Bauer-Dantoin A C, Weiss J, Jameson J L
Division of Endocrinology, Metabolism, and Molecular Medicine, Northwestern University Medical School, Chicago, Illinois 60611, USA.
Endocrinology. 1996 May;137(5):1634-9. doi: 10.1210/endo.137.5.8612495.
Follistatin is produced in the gonadotrope and folliculostellate cells of the pituitary gland and is thought to indirectly regulate FSH biosynthesis and secretion through its ability to bind activin. Recent measurements of follistatin gene expression during the rat estrous cycle revealed a marked increase in pituitary follistatin messenger RNA (mRNA) levels at the time of the preovulatory FSH surge. This finding suggests a role for follistatin in the regulation of FSH at this dynamic time of the cycle. The aim of the present study was to identify the hormonal control mechanisms responsible for stimulating follistatin gene expression on proestrus. In particular, the roles of estrogen (E) and GnRH were assessed using an in vivo ovariectomized (OVX) animal model in which steroid priming results in daily gonadotropin surges. Follistatin mRNA and serum FSH levels were unchanged throughout the day in untreated OVX rats. E priming of OVX rats elicited a 2-fold elevation in follistatin mRNA levels between 1600-2000 h coincident with the peak of the E-induced FSH surge. To determine whether this effect of E on follistatin mRNA levels was the result of the direct or indirect effects of E on the pituitary, follistatin mRNA levels were examined in E-primed OVX rats that had been treated with pentobarbital at 1430 h (to block hypothalamic neurosecretion). Pentobarbital treatment prevented the E-induced increase in follistatin mRNA levels, suggesting that the effects of E are mediated via GnRH or other hypothalamic factors. The effects of GnRH on follistatin gene expression were examined further using an in vitro perifusion model. Proestrous or metestrous pituitaries were perifused for 8 h with pulsatile GnRH (one pulse per h), continuous GnRH, or medium only. Continuous GnRH treatment resulted in a significant elevation in follistatin mRNA levels in both proestrous and metestrous pituitaries, whereas pulsatile GnRH had no effect at either cycle stage. These results suggest that the proestrous GnRH surge is responsible at least in part for the elevation in pituitary follistatin mRNA levels that is associated with the primary FSH surge. GnRH-induced follistatin production on proestrus probably plays a role in the dynamic regulation of FSH at this time of the ovulatory cycle.

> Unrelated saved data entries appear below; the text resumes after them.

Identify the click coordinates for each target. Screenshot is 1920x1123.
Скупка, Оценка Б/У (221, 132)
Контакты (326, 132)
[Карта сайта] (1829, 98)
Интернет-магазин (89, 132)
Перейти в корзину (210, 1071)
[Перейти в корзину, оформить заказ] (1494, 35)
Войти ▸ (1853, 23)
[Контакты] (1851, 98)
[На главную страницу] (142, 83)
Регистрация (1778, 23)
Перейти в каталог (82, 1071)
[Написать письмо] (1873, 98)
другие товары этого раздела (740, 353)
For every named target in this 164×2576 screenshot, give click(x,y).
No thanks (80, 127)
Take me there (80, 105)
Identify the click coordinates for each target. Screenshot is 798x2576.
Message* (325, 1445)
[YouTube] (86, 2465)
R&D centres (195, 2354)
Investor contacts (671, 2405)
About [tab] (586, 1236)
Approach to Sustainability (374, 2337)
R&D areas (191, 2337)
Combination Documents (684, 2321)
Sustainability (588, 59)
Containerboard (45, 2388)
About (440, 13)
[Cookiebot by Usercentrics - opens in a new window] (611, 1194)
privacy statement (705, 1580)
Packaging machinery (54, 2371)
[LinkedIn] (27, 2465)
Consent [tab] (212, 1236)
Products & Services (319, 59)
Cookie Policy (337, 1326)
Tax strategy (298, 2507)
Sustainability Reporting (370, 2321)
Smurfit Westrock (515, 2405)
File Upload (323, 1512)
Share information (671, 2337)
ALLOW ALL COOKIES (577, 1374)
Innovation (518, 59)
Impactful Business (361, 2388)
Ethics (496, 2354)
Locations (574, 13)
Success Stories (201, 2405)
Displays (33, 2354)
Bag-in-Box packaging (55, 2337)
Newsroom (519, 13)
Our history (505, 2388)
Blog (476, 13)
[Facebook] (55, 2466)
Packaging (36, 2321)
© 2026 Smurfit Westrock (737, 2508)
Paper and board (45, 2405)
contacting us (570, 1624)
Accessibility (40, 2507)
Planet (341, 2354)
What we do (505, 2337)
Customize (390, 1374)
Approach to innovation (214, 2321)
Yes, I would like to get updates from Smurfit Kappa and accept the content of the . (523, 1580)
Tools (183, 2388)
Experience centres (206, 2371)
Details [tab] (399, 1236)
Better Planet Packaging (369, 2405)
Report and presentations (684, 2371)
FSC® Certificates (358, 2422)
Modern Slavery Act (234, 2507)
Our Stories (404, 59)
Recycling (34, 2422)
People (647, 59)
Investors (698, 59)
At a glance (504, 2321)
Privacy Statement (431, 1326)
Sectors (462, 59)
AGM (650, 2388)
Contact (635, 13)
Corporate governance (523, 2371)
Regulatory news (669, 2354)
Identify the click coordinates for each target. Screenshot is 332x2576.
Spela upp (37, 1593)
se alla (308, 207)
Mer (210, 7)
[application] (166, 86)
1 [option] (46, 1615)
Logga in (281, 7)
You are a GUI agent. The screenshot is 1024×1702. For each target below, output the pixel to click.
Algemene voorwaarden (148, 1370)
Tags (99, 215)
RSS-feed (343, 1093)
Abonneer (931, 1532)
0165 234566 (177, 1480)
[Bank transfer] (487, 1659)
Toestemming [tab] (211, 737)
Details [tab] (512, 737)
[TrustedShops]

卵泡抑素由垂体促性腺激素细胞和滤泡星状细胞产生,被认为通过其结合激活素的能力间接调节促卵泡激素(FSH)的生物合成和分泌。最近对大鼠发情周期中卵泡抑素基因表达的测量显示,在排卵前FSH激增时,垂体卵泡抑素信使核糖核酸(mRNA)水平显著升高。这一发现表明卵泡抑素在该周期的这一动态时期对FSH的调节中发挥作用。本研究的目的是确定负责在发情前期刺激卵泡抑素基因表达的激素控制机制。具体而言,使用体内卵巢切除(OVX)动物模型评估雌激素(E)和促性腺激素释放激素(GnRH)的作用,在该模型中,类固醇预处理导致每日促性腺激素激增。在未处理的OVX大鼠中,卵泡抑素mRNA和血清FSH水平在一天中保持不变。对OVX大鼠进行E预处理后,在1600 - 2000 h期间卵泡抑素mRNA水平升高了2倍,这与E诱导的FSH激增峰值一致。为了确定E对卵泡抑素mRNA水平的这种影响是E对垂体的直接还是间接作用的结果,在1430 h用戊巴比妥处理(以阻断下丘脑神经分泌)的E预处理OVX大鼠中检测卵泡抑素mRNA水平。戊巴比妥处理阻止了E诱导的卵泡抑素mRNA水平升高,表明E的作用是通过GnRH或其他下丘脑因子介导的。使用体外灌流模型进一步研究了GnRH对卵泡抑素基因表达的影响。用脉冲式GnRH(每小时一个脉冲)、连续GnRH或仅用培养基对发情前期或动情后期的垂体进行8小时灌流。连续GnRH处理导致发情前期和动情后期垂体中卵泡抑素mRNA水平显著升高,而脉冲式GnRH在两个周期阶段均无作用。这些结果表明,发情前期的GnRH激增至少部分负责与主要FSH激增相关的垂体卵泡抑素mRNA水平的升高。发情前期GnRH诱导的卵泡抑素产生可能在排卵周期的这个时候对FSH的动态调节中发挥作用。